→ **Activity**: Could you give the records below again exactly, without the pictures?

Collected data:
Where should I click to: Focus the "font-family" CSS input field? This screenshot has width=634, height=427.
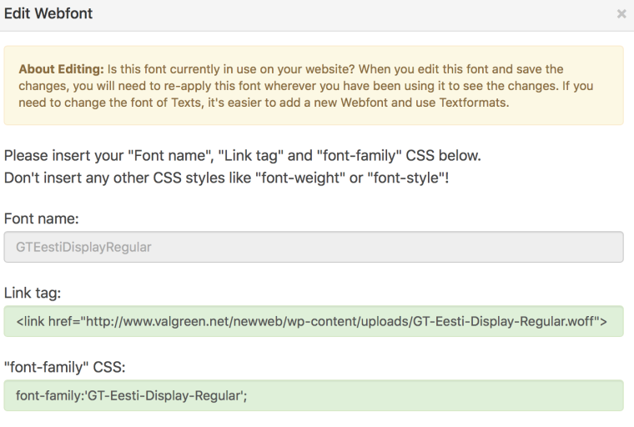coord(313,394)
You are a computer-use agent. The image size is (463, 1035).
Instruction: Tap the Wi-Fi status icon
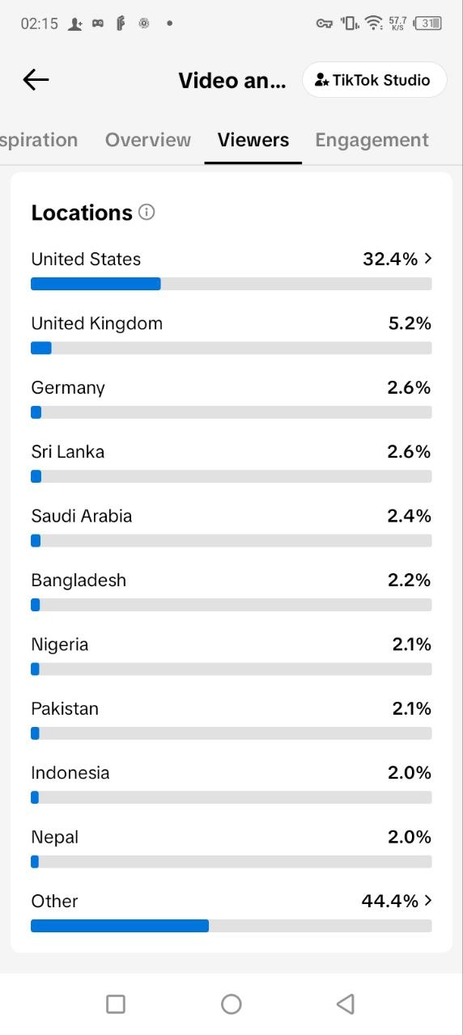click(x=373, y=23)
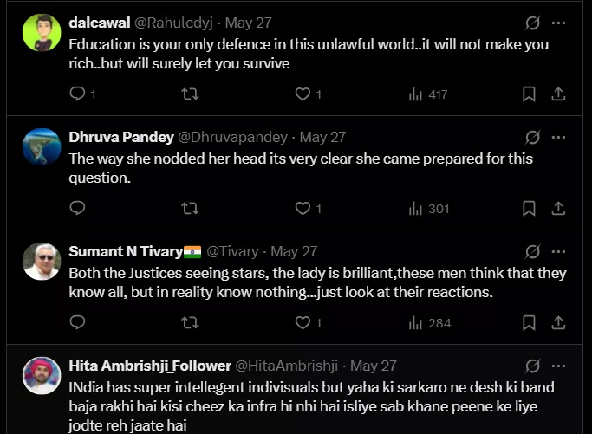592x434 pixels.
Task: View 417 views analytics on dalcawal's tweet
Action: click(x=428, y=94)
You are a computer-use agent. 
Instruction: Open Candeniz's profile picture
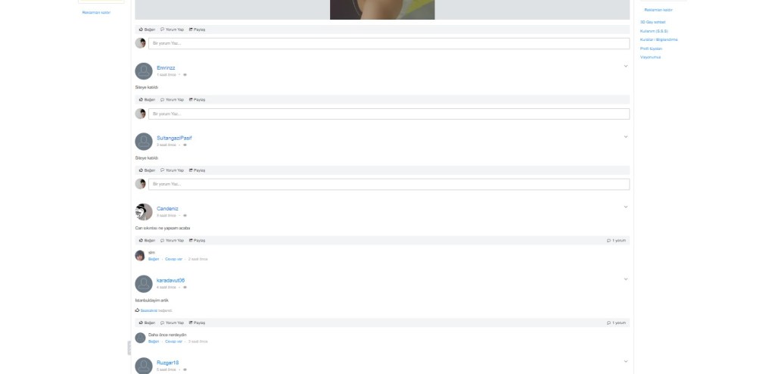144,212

→ **Answer to this task**:
Where should I click to: Focus the "font-family" CSS input field? This screenshot has width=634, height=427.
coord(313,394)
You are a computer-use agent. The image size is (463, 1035).
Instruction: Tap the Wi-Fi status icon
click(x=373, y=23)
592x434 pixels.
Task: View 417 views analytics on dalcawal's tweet
Action: click(x=428, y=94)
You are a computer-use agent. 
Instruction: Open Candeniz's profile picture
144,212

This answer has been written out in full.